Scan the records for the word "icon". Return each line where it is found.

● **Data for review**

☆ ☆ ☆ ☆ ☆ ☆ ☆

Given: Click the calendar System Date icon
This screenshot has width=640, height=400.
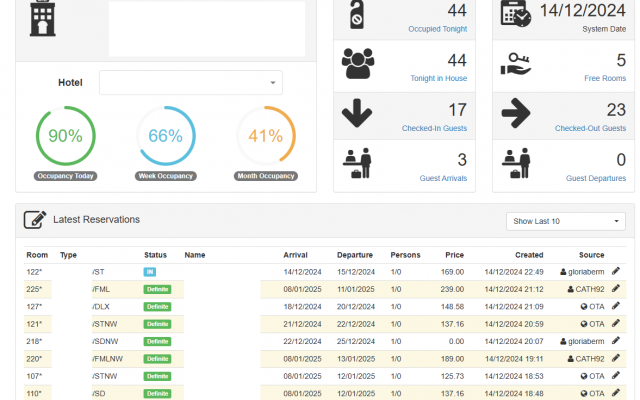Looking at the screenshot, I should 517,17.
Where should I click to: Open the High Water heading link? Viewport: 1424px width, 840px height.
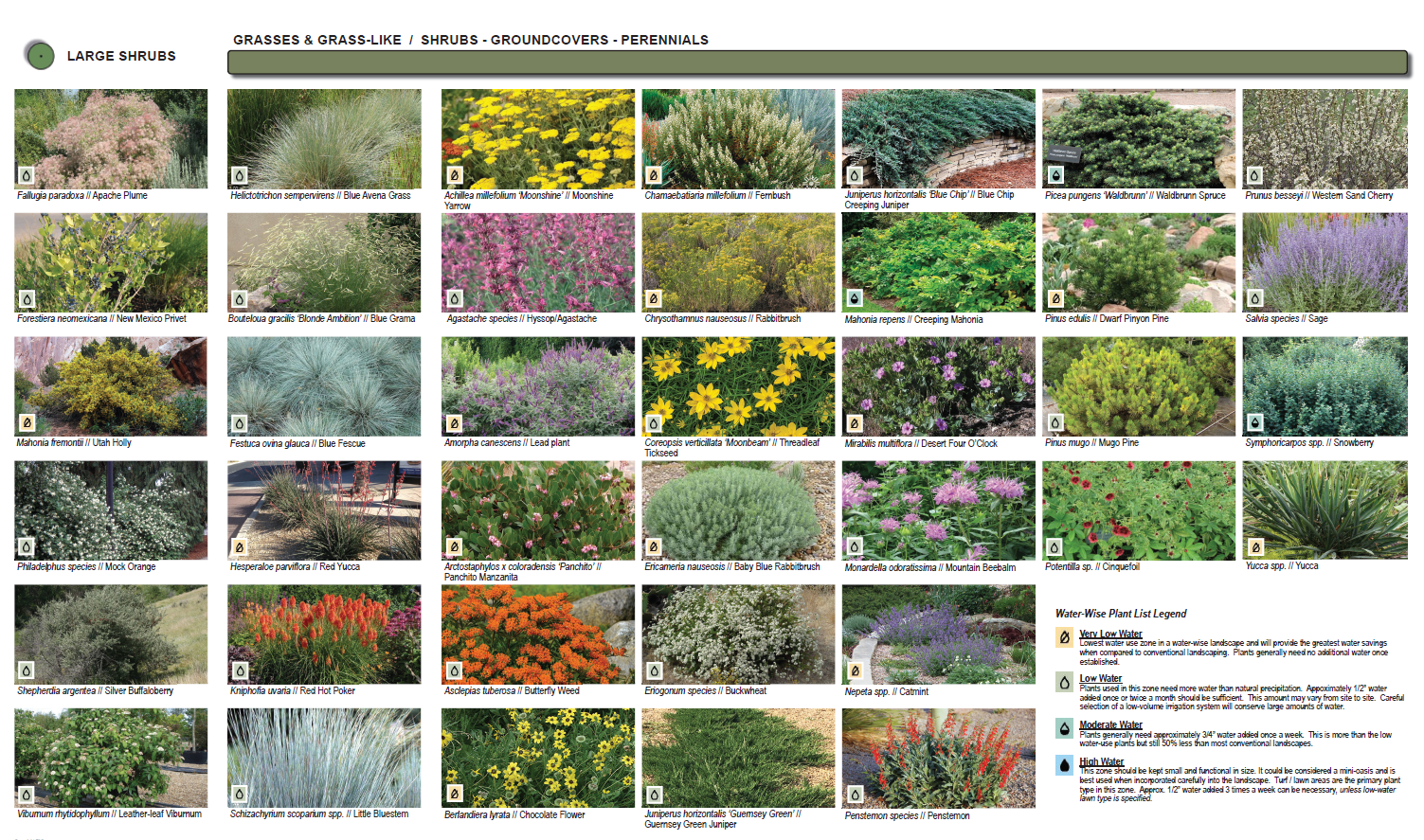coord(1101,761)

☆ ☆ ☆ ☆ ☆ ☆ ☆

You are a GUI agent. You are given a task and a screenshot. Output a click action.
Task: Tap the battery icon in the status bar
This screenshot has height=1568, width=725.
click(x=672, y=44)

☆ ☆ ☆ ☆ ☆ ☆ ☆

● **Your solution**
Given: Click the calendar System Date icon
Task: Tap the battery icon in the status bar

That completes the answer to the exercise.